Any thoughts on what is going on?
http://thealchemistresource.thealchemistresource.com/p/82-decarboxylation.html
https://en.wikipedia.org/wiki/Decarboxylation
"Upon heating, Δ9-Tetrahydrocannabinolic acid decarboxylates to give the psychoactive compound Δ9-Tetrahydrocannabinol.[6] When cannabis is heated in vacuum, the decarboxylation of tetrahydrocannabinolic acid (THCA) appears to follow first order kinetics. The log fraction of THCA present decreases steadily over time, and the rate of decrease varies according to temperature. At 10-degree increments from 100 to 140 C, half of the THCA is consumed in 30, 11, 6, 3, and 2 minutes; hence the rate constant follows Arrhenius' law, ranging between 10−8 and 10−5 in a linear log-log relationship with inverse temperature. However, modelling of decarboxylation of salicylic acid with a water molecule had suggested an activation barrier of 150 kJ/mol for a single molecule in solvent, much too high for the observed rate. Therefore, it was concluded that this reaction, conducted in the solid phase in plant material with a high fraction of carboxylic acids, follows a pseudo first order kinetics in which a nearby carboxylic acid participates without affecting the observed rate constant. Two transition states corresponding to indirect and direct keto-enol routes are possible, with energies of 93 and 104 kJ/mol. Both intermediates involve protonation of the alpha carbon, disrupting one of the double bonds of the aromatic ring and permitting the beta-keto group (which takes the form of an enol in THCA and THC) to participate in decarboxylation.[7]"
Arrhenius Law
https://en.wikipedia.org/wiki/Arrhenius_equation
https://www.youtube.com/watch?v=3eBu2M975hE
https://en.wikipedia.org/wiki/Activation_energy
"In chemistry, activation energy is the energy which must be available to a chemical system with potential reactants to result in a chemical reaction.[1] Activation energy may also be defined as the minimum energy required to start a chemical reaction. The activation energy of a reaction is usually denoted by Ea and given in units of kilojoules per mole (kJ/mol) or kilocalories per mole (kcal/mol).

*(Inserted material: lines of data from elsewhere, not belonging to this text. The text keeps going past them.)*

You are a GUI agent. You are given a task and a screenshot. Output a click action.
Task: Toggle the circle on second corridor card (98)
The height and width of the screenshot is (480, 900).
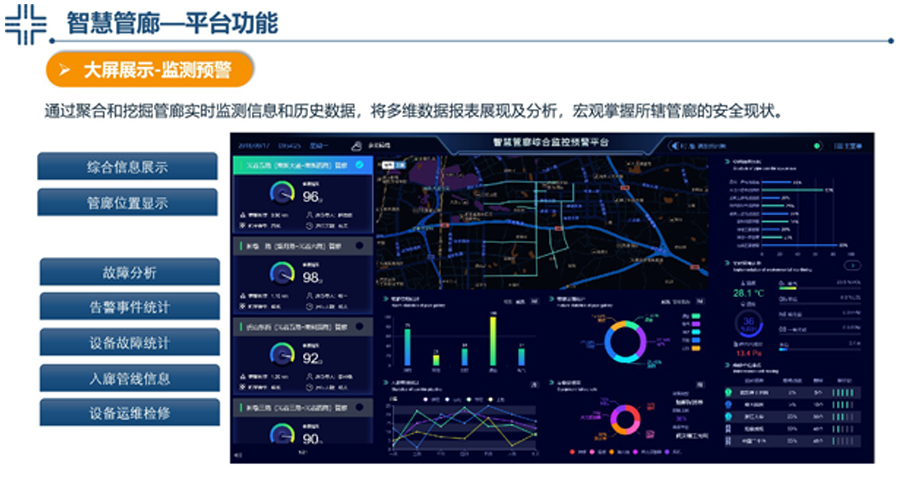(x=359, y=245)
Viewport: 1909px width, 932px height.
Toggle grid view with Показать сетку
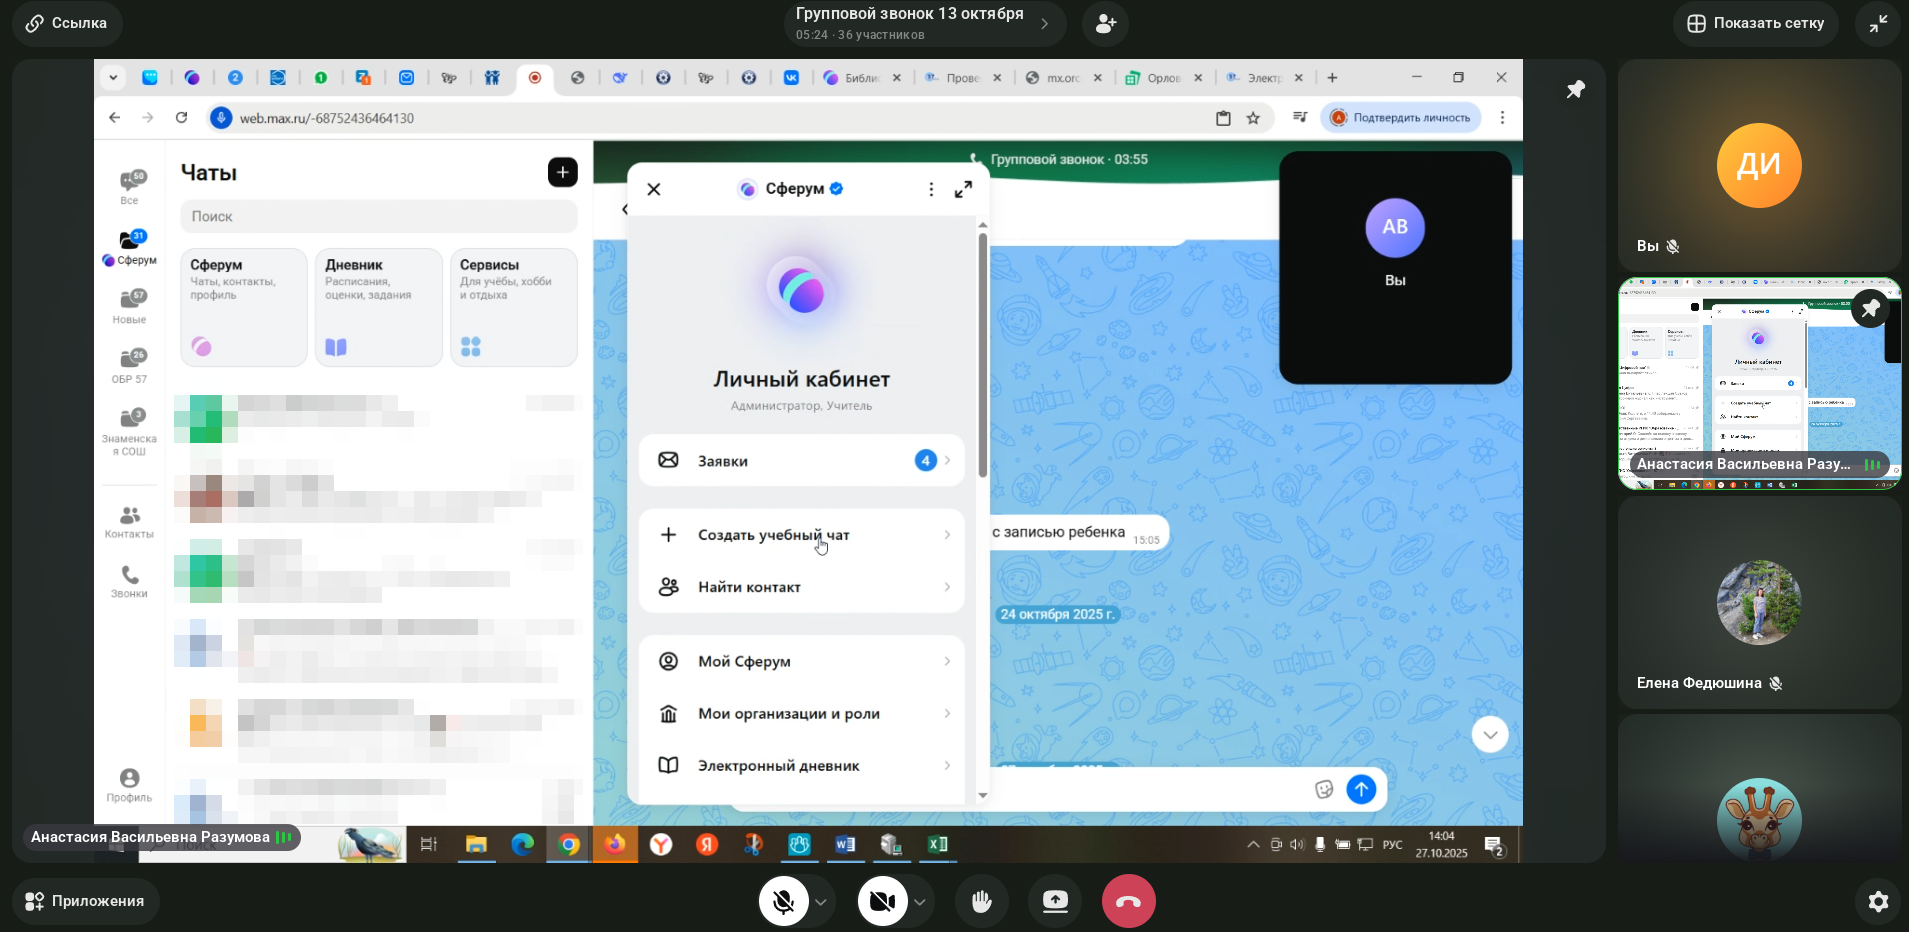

Activation energy can be thought of as the height of the potential barrier (sometimes called the energy barrier) separating two minima of potential energy (of the reactants and products of a reaction). For a chemical reaction to proceed at a reasonable rate, there should exist an appreciable number of molecules with translational energy equal to or greater than the activation energy."